> [QUESTIONS TO ANSWER]:
[1] In the birth story text, what position brought the narrator comfort during labor?
[2] Write the next part of the birth story text, continuing from its final sentence.

TEXT SECTION START

Somewhere along the way I had managed to find hope in our situation, and had a great deal of joy that I didn’t have before. Still, in the midst of that, I felt like God had abandoned me, and I felt like I had lost every bit of relationship I had with Him.
Don’t get me wrong, I still knew that God was real and that He was good, I just didn’t feel like I knew Him personally anymore, and the level of guilt and shame I felt for that was grand.
So fast forward to December 5th, 2016…
I had no idea what to expect when I checked into the hospital at 4am. All I knew was that my husband would be by my side the entire time, and that one way or another, I would walk out of the hospital with a baby in my hands.
I had been having prodromal labor for about three weeks prior, so it really wasn’t until my water broke that things started to feel incredibly intense for me. As my labor progressed, along with the pain, I definitely started to cope―a sign they say is vital in knowing and understanding how the mom is doing.
There was a moment, in the midst of seriously intense pain, when I found a position that brought comfort to me, and I settled into that position with zero intention of ever leaving.
As I sat on a chair facing backwards, with Daniel sitting on the floor in front of me, I embraced each and every contraction and allowed my body to relax as much as possible.
If you had asked me how long I was there, I would have said ten minutes…
It was hours.
I had no idea what was going on around me, because shortly after settling into that position, I began to encounter the Lord in a radical way.
You hear stories of women encountering God and having a totally supernatural and pain free labor―and while my labor was most certainly not pain free, I did truly encounter the Lord.

TEXT SECTION END
EXTRACTED INFORMATION START

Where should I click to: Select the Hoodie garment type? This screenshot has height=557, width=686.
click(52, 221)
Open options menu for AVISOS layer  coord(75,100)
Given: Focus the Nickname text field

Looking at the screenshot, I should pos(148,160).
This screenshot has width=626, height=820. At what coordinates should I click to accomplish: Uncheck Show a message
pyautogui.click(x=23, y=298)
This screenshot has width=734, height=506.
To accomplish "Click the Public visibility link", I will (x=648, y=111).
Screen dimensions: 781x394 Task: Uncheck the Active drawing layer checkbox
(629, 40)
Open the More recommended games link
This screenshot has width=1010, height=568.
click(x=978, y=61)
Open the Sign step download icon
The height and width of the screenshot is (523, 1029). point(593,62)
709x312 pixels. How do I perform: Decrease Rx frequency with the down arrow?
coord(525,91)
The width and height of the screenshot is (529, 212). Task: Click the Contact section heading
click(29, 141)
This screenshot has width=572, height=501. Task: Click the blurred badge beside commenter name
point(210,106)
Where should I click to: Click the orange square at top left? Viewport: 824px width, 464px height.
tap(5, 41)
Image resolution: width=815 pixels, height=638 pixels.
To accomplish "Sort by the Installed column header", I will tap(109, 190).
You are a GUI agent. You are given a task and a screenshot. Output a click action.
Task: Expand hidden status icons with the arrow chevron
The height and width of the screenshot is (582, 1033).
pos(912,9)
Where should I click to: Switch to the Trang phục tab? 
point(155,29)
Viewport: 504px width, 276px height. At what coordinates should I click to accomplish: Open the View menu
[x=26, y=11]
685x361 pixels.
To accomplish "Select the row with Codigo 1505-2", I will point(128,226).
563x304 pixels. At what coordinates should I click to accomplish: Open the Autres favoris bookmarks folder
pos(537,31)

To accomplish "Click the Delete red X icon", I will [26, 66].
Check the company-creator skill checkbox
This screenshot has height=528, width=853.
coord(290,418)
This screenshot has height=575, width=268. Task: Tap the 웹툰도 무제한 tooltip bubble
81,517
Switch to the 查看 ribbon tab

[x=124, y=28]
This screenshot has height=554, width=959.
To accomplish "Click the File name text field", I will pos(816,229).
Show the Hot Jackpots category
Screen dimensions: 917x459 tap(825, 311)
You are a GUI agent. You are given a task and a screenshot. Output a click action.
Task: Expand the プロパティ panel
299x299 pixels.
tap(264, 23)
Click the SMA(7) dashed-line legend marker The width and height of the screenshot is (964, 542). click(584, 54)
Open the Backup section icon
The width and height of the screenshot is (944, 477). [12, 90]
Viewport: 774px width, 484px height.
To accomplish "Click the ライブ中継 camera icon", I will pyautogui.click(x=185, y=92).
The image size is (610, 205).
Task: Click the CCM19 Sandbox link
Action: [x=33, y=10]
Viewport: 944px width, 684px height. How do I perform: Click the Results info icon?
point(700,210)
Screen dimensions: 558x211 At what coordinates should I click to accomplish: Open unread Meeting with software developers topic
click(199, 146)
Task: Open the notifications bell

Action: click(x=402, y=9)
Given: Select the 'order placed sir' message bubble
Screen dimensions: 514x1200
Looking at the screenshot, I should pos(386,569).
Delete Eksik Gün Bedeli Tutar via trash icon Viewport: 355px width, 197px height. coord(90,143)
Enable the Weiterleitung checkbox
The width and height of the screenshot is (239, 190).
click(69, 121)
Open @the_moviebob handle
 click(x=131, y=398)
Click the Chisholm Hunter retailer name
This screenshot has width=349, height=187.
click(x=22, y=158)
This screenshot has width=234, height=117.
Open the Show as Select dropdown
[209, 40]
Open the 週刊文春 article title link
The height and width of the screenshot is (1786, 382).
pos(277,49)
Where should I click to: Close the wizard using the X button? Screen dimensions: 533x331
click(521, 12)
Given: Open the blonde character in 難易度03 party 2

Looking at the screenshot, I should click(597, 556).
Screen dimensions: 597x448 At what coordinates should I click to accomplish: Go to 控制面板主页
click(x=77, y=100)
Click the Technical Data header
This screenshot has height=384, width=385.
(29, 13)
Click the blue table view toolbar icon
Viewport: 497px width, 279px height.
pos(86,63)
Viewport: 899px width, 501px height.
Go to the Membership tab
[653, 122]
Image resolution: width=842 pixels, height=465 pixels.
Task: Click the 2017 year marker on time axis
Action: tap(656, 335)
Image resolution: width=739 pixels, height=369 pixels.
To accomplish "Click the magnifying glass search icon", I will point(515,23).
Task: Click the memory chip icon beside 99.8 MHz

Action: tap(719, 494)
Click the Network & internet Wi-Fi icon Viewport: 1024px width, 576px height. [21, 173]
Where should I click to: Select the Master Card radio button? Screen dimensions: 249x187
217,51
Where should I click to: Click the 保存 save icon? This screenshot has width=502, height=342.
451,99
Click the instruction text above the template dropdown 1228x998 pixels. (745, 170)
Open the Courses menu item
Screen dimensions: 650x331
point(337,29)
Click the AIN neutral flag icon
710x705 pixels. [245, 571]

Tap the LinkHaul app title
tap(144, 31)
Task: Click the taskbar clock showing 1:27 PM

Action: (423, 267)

EXTRACTED INFORMATION END

> [RESPONSES BY TASK]:
[1] Sitting backwards on a chair, with Daniel sitting on the floor in front.

[2]
In that time, in the most painful of contractions, I was so deeply and intimately connected with the Lord that I almost felt as if I could fall asleep through my contractions―not because they were not painful, but because I was experiencing so much peace and comfort with the Lord.
I could share with you all of the things that God was speaking to me, all of the ways He was healing a year’s worth of wounds in my heart, and all of the ways He was gently reconciling me to Himself, but those tender touches are still far too fresh to be exposed.
The greater point is the fact that He was doing all of that… in the very middle of one of the most painful experiences of my life. (Trigeminal Neuralgia was a beast- it takes first place in the race of pain for me).
In my most helpless state, experiencing unrelenting pain, God met me. He touched my heart, my mind, and my soul, and brought healing and refreshment to my bones. He spoke words of wisdom and revelation to my heart, and encouraged my spirit.
Many hours and contractions later, I felt Sadie Rae leave my body and enter this uncertain world. I was terrified, overwhelmed, relieved, and excited all at the same time.
And in that exact moment that I felt this shift in my body, I felt a distinct shift in the Spirit.
God had healed my heart and I was, once again, one with Him.
In a moment I was completely undone by the enormous love in my heart for this baby.
Yet somehow God loves me even more.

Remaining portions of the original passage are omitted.